Retype each of these lines exactly, leaving out the pictures.

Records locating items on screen
════════════════════

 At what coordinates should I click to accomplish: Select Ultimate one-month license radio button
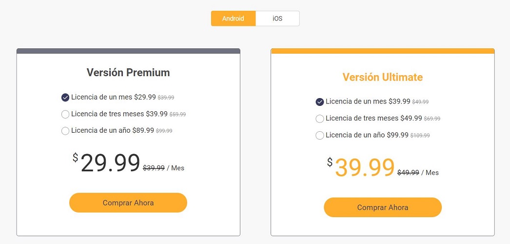pyautogui.click(x=320, y=102)
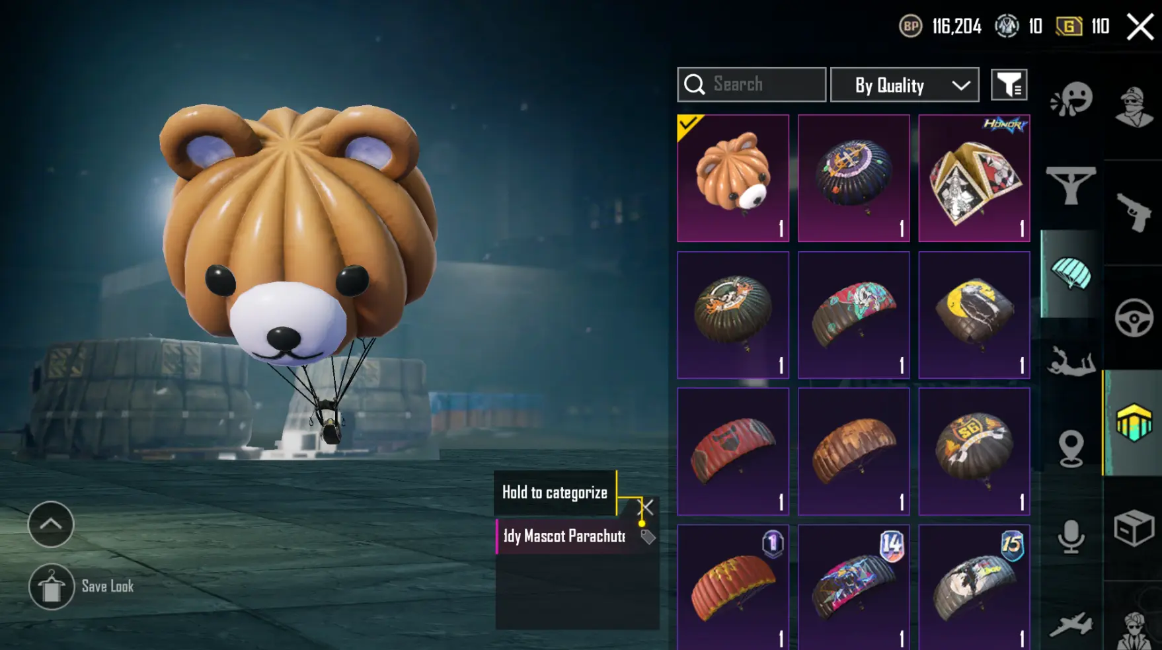This screenshot has width=1162, height=650.
Task: Open the parachute category icon
Action: [x=1071, y=274]
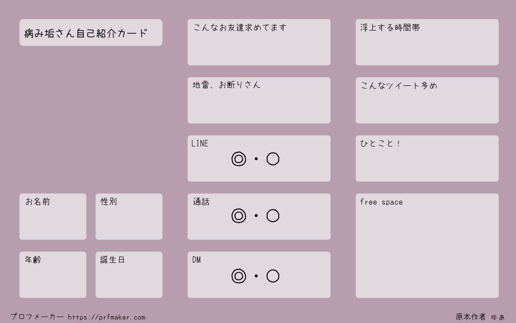Select the single circle in DM box

pyautogui.click(x=273, y=276)
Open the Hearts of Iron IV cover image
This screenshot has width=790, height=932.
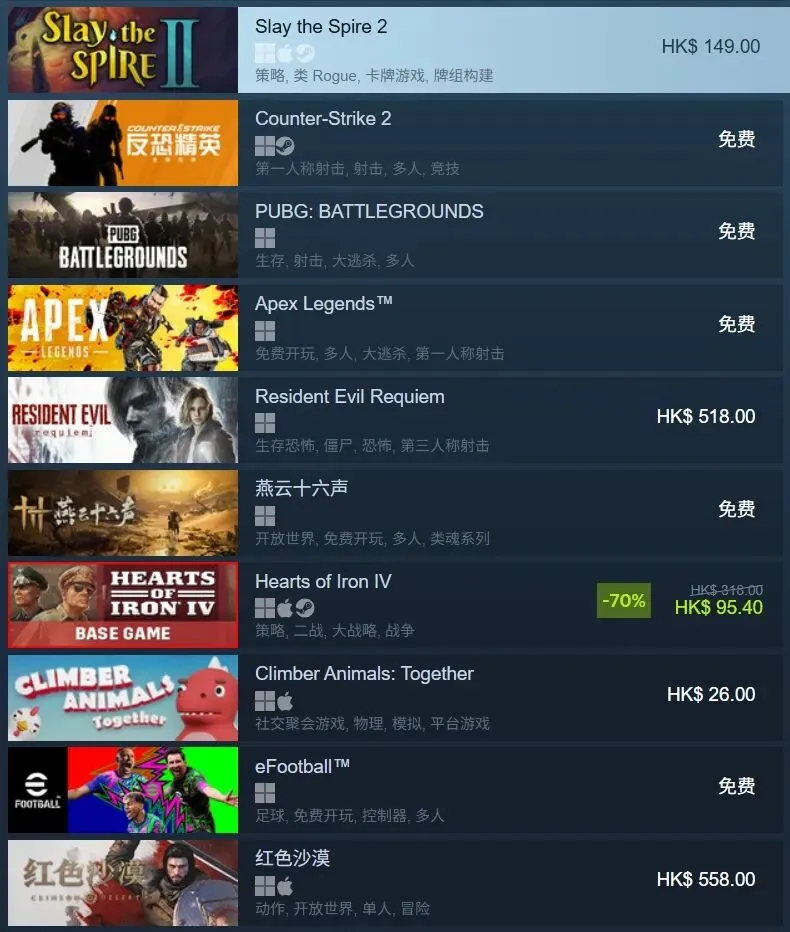tap(122, 605)
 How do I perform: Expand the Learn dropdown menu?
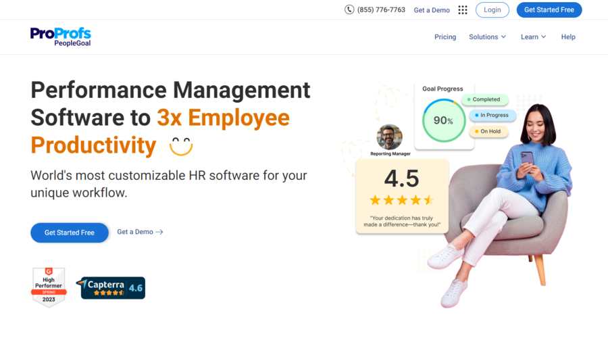point(533,37)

════════════════════

* [The response]:
 At what coordinates should I click to accomplish: Select Ultimate one-month license radio button
pyautogui.click(x=320, y=102)
This screenshot has width=1162, height=650.
Task: Open the parachute category icon
Action: [x=1071, y=274]
Select the single circle in DM box

pyautogui.click(x=273, y=276)
Open the Hearts of Iron IV cover image
This screenshot has width=790, height=932.
tap(122, 605)
 How do I perform: Expand the Learn dropdown menu?
point(533,37)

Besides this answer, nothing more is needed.